Secondo il testo selezionato, a quante persone è stato limitato il numero dei partecipanti?

(TESTO SELEZIONATO):
..............................

I relatori hanno adottato un livello di esposizione tale da favorire la comprensione anche a persone non aventi molta dimestichezza con la Scienza. Inoltre, alla fine di ogni sessione è stata dedicata un’ora alle discussioni fra pubblico e relatori.
Il numero dei partecipanti è stato limitato a centocinquanta per ragioni organizzative e per facilitare le interazioni fra relatori e pubblico. Per le stesse ragioni, e per ottemperare alle disposizioni normative, si è dovuto limitare a cinquanta persone la visita ai Laboratori Sotterranei ove sono allocati gli esperimenti. L’uditorio era composto per più del 55% da docenti di scuola secondaria di secondo grado e da qualche unità di docenti di scuola secondaria di primo grado. Per il resto il pubblico era abbastanza eterogeneo: docenti e ricercatori universitari, professionisti di varie aree, studenti.
Ma perché un Simposio e perché il tema: Le frontiere e i confini della Scienza?

..............................

(MATERIALE):
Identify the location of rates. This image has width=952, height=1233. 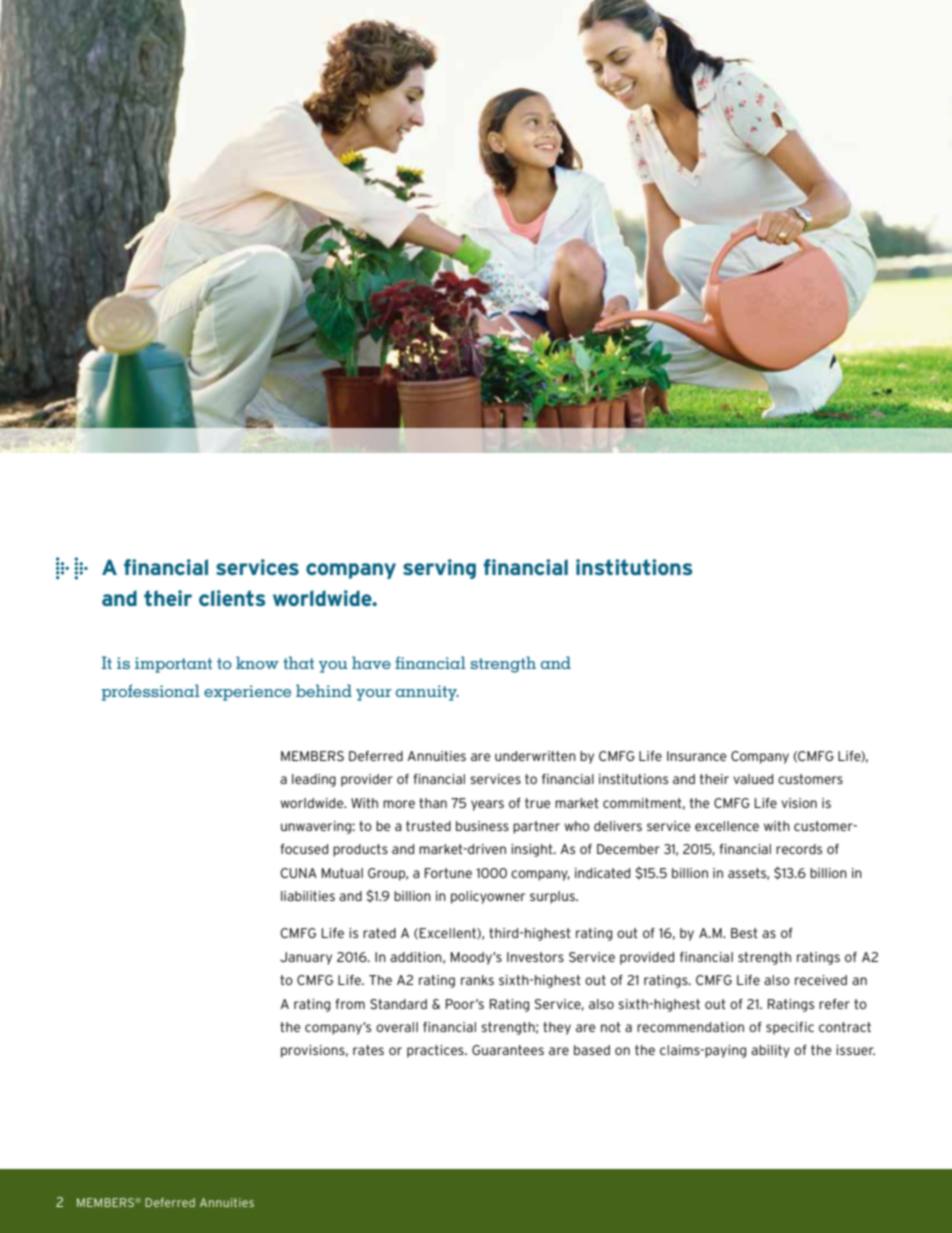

..............................

(RISPOSTA CORRETTA): A centocinquanta persone.